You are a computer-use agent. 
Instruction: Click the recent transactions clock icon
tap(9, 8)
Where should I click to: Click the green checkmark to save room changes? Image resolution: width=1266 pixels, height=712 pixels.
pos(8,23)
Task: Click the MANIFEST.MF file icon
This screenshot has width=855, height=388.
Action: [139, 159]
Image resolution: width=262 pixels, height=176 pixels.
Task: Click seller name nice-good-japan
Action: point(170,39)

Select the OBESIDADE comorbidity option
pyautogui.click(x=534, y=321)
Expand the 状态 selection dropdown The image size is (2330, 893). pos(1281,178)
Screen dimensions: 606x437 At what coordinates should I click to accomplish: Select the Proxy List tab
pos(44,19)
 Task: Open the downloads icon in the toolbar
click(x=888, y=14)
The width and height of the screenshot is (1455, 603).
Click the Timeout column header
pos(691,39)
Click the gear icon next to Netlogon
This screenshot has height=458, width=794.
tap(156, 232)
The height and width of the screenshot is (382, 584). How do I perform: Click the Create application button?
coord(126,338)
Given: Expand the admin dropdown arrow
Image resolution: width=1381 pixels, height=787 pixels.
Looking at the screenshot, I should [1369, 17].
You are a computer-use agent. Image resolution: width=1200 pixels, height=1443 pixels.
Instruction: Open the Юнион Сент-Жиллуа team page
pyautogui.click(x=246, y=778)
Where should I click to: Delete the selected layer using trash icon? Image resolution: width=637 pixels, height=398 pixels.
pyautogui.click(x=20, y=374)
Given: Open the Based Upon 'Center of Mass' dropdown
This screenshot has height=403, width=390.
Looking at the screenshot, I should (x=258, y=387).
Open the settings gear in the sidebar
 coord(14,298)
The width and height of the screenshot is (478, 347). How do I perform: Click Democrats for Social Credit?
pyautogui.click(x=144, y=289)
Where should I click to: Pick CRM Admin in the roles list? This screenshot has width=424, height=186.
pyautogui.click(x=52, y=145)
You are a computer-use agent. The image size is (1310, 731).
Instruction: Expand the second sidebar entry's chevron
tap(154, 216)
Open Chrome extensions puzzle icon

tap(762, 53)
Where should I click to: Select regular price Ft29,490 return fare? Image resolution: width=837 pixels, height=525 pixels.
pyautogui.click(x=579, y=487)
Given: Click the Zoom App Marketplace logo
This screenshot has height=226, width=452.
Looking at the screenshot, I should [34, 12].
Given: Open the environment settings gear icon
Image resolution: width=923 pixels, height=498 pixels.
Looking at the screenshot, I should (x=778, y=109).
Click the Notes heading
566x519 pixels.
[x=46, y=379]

--- TASK BRIEF ---
Retype the data below without any changes, starting at the line that contains "Where should I click to: Delete" and stopping after the line that contains "coord(14,298)".

--- WRITTEN ANSWER ---
Where should I click to: Delete the selected layer using trash icon? Image resolution: width=637 pixels, height=398 pixels.
pyautogui.click(x=20, y=374)
Given: Open the Based Upon 'Center of Mass' dropdown
This screenshot has height=403, width=390.
Looking at the screenshot, I should (x=258, y=387).
Open the settings gear in the sidebar
 coord(14,298)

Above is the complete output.